En même temps, responsables ministériels marocains et israéliens ont multiplié les entrevues en ligne, qu’il s’agisse du ministre de l’Intérieur, Abdelouafi Laftit, avec le ministre israélien de la Sécurité intérieure, Amir Ohana, le 9 février 2021; de celui de l’Éducation nationale, Saaid Amzazi, le même jour, avec son homologue Yoav Gallant; celui des Affaires étrangères, Nasser Bourita, avec son homologue Gabi Ashkenazi le 2 février 2021; celle du Tourisme, Nadia Fettah Alaoui, avec la ministre israélienne des Affaires stratégiques, Orit Farkash Hacohen, le 31 décembre 2020; celui de l’Énergie, Aziz Rabbah, avec le ministre israélien des Infrastructures nationales, Yuval Steinitz, le 14 janvier 2021; et celui de l’Industrie, Moulay Hafid Elalamy, qui, lui, a même échangé à deux reprises, le 28 décembre 2020 et le 20 janvier 2021, avec le ministre israélien de l’Économie, Amir Peretz.

Et n’était la Covid-19, certains de ces ministres auraient sans doute déjà mis les pieds en Israël. Ce qu’a confirmé la source médiatique citée par Médias24, selon qui si les “groupes [de travail mis en place] se réunissent toujours de manière virtuelle, [c’est parce que] la situation sanitaire ne permet pas encore de visites sur place”. Mme Fettah a d’ailleurs, à titre d’exemple, été officiellement invitée à se rendre en Israël et s’était dite personnellement prête à faire le voyage. De même que M. Rabbah, questionné à ce propos le 3 février 2021 à l’émission Confidences de presse sur la chaîne 2M, avait confié qu’il “assumerai[t] [s]es responsabilités”, en dépit de son appartenance au Parti de la justice et du développement (PJD), connu pour son hostilité à Israël -ce qui, ceci dit, lui avait valu, quelque deux semaines plus tard, une volée de bois vert sur les médias sociaux de la part de l’ancien secrétaire général de la formation islamiste et ancien chef du gouvernement, Abdelilah Benkirane.

En attendant, autorités marocaines et israéliennes peuvent aussi communiquer par le biais de leurs bureaux de liaison respectifs, rouverts plus de vingt ans après leur fermeture, début octobre 2000, dans le contexte de l’Intifada palestinienne. David Govrin représente ainsi, depuis le 26 janvier 2021, Israël à Rabat tandis que Abderrahim Beyyoudh a fait le chemin inverse le 9 février 2021. Aussi, il y a lieu de signaler les partenariats établis, le 1er janvier 2021, entre la Fédération royale marocaine de football (FRMF) et la Fédération d’Israël de football (IFA), ou encore celui signé, le 22 mars 2021, entre la Confédération générale des entreprises du Maroc (CGEM) et l’Association des employeurs et entrepreneurs israéliens (IEBO).

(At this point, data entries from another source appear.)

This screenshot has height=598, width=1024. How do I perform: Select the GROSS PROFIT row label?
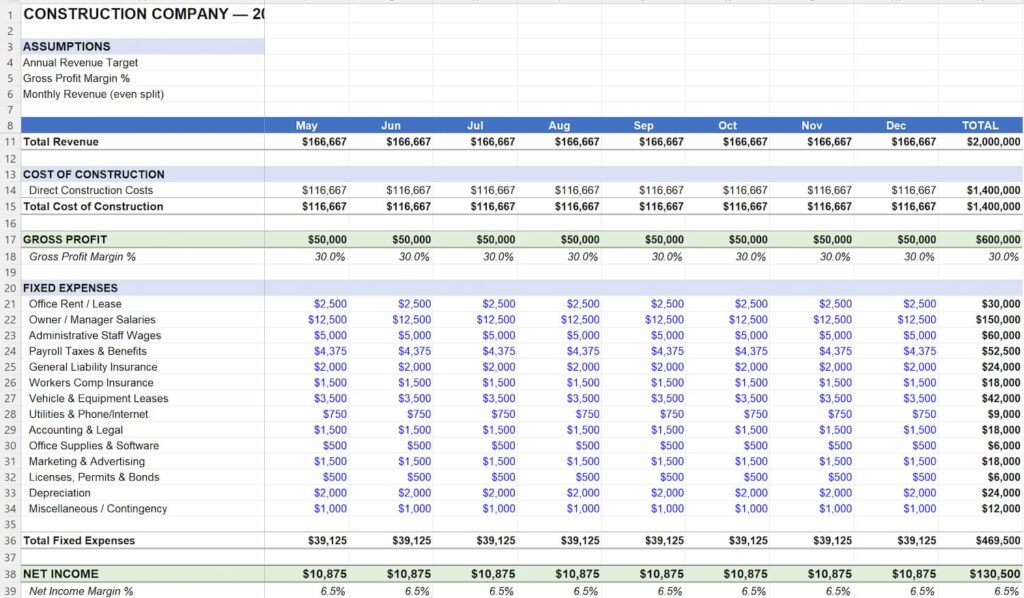[65, 240]
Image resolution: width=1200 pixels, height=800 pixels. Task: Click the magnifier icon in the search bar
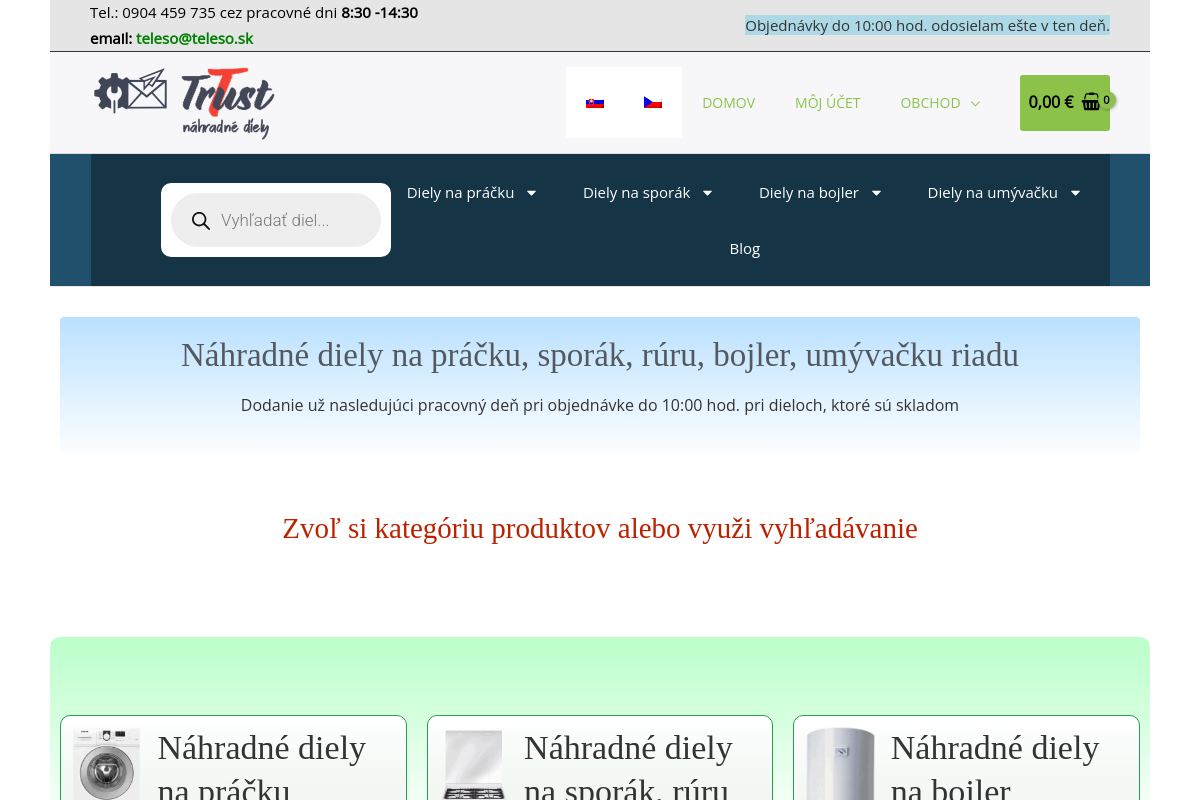[201, 220]
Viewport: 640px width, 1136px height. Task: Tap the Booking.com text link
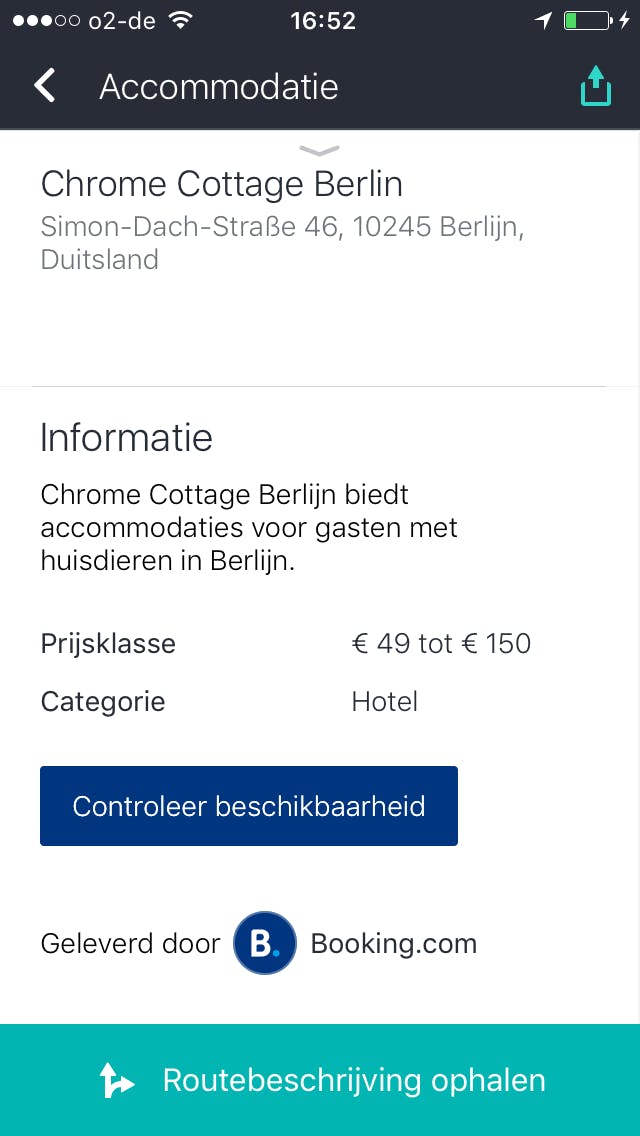[x=394, y=943]
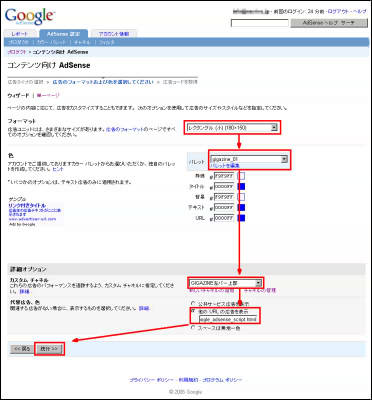Click the Google AdSense logo

click(x=29, y=16)
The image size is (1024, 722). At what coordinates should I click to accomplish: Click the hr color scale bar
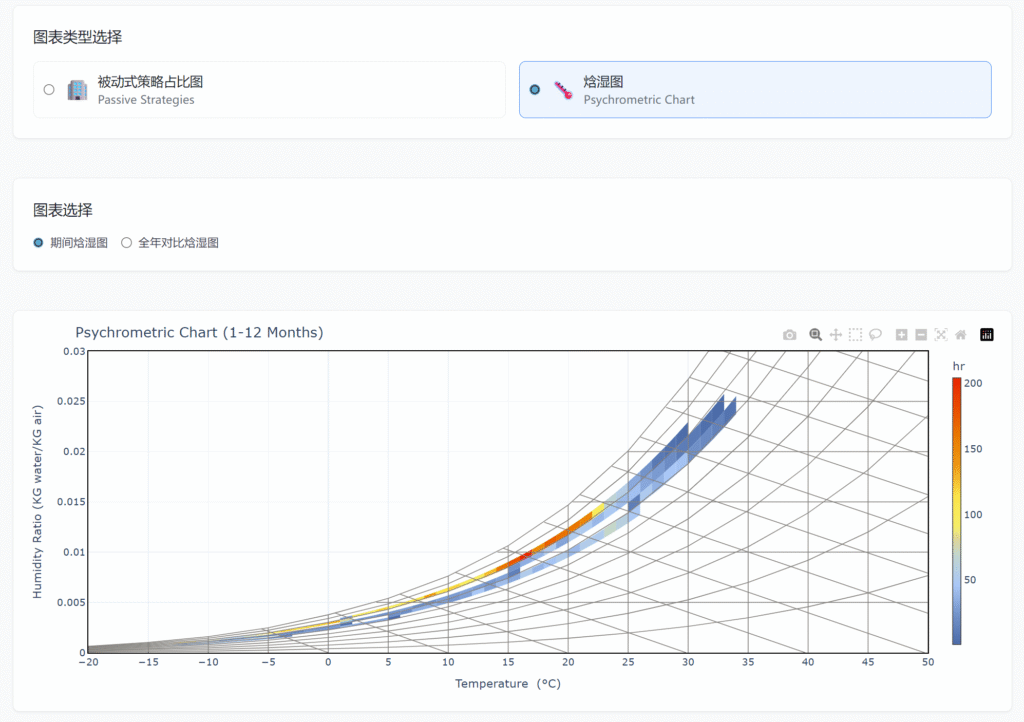pyautogui.click(x=957, y=510)
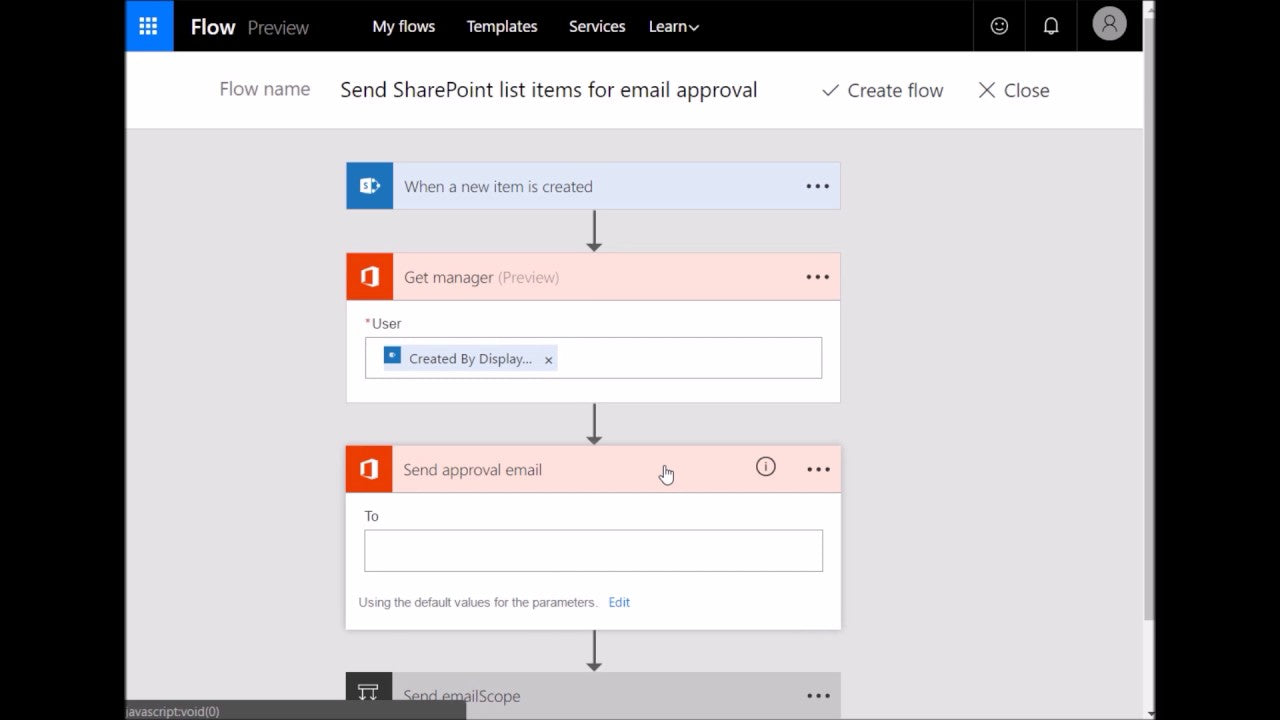Open notifications with the bell icon
Screen dimensions: 1280x720
click(1051, 26)
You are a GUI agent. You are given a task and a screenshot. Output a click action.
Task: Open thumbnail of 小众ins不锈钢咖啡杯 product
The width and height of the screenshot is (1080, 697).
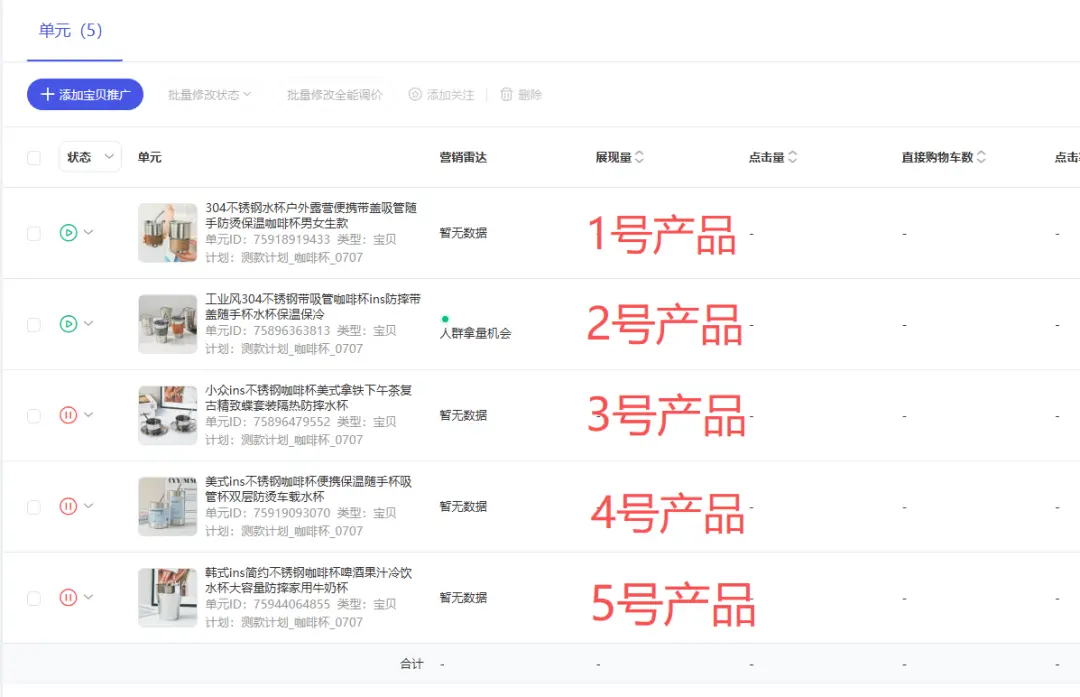click(167, 415)
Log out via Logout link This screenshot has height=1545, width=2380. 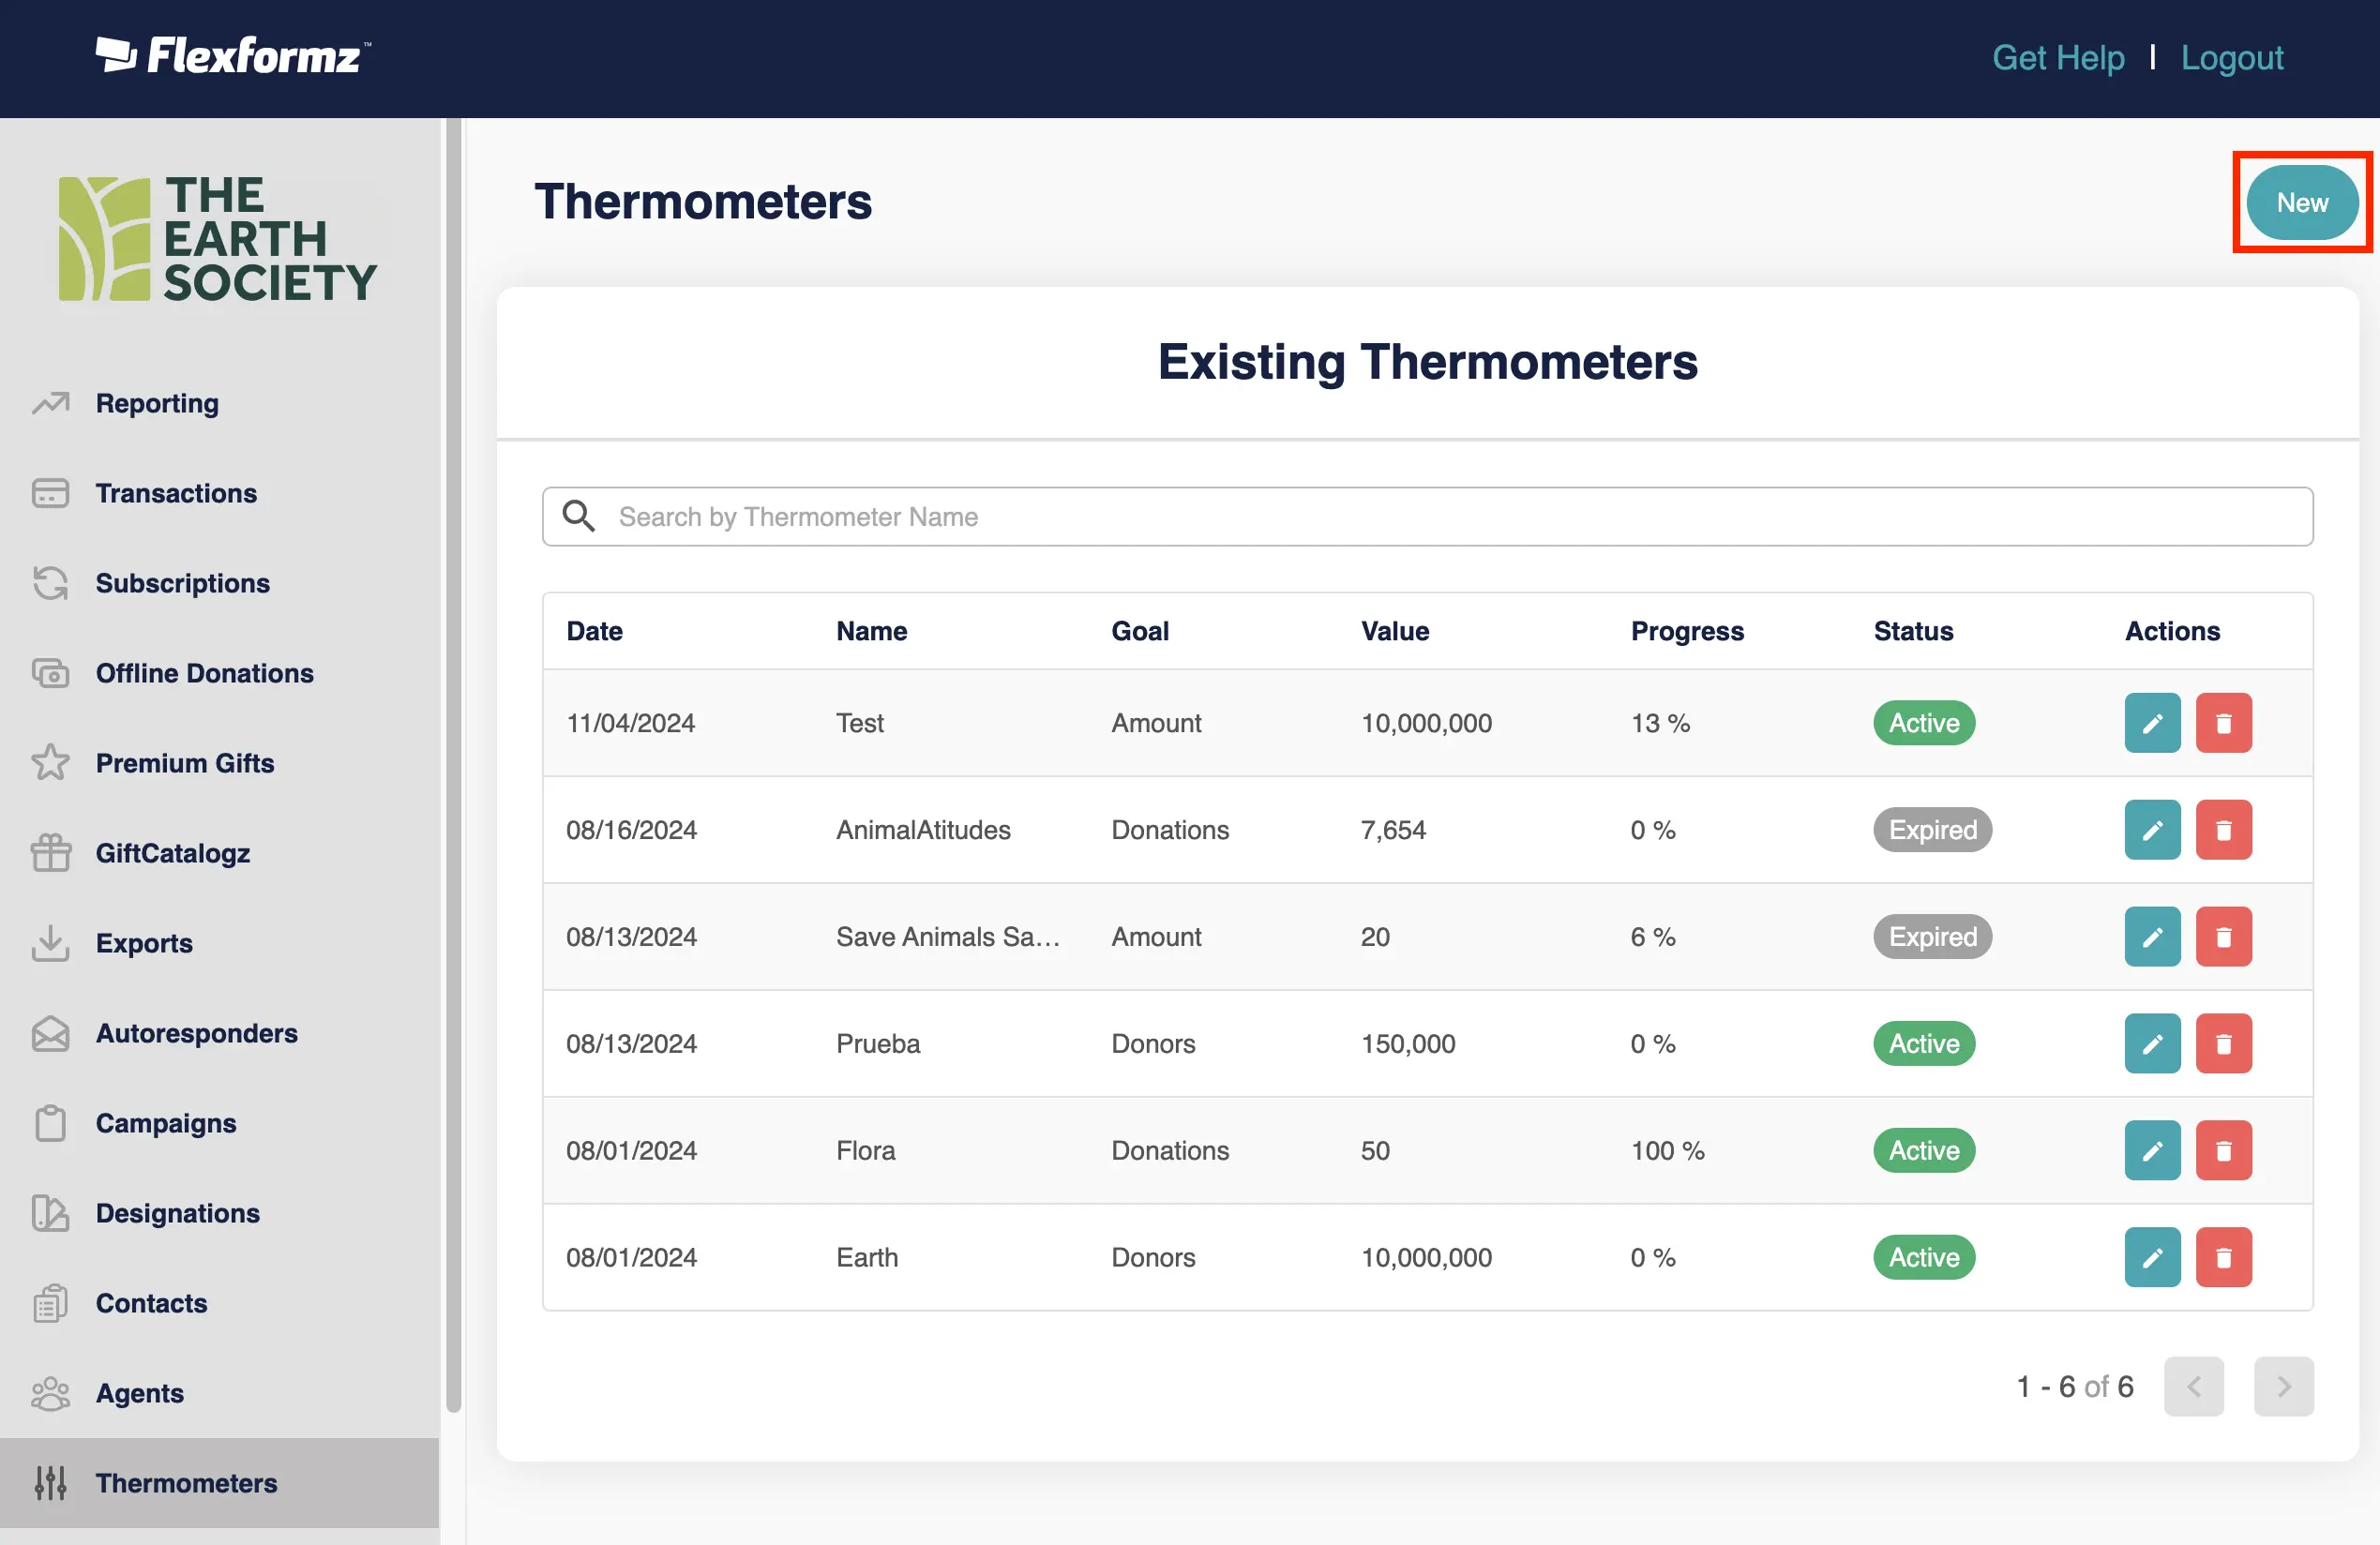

Reste à savoir si le Maroc tiendra parole et n’oubliera pas les Palestiniens, car il faut rappeler que la nouvelle donne doit aussi permettre au Royaume, qui plus est du fait que c’est le roi Mohammed VI qui préside le Comité Al-Qods de l’Organisation de la coopération islamique (OCI), d’essayer de rapprocher les vues et faire en sorte qu’enfin puissent coexister, dans la paix et la sécurité, des États palestinien et israélien. Mais si l’on excepte les différents messages adressés, soit par téléphone le 10 décembre 2020, soit par écrit le 23 décembre 2021, par le Souverain au président palestinien Mahmoud Abbas, cela ne semble pas vraiment être le principal souci du gouvernement Saâd Eddine El Othmani.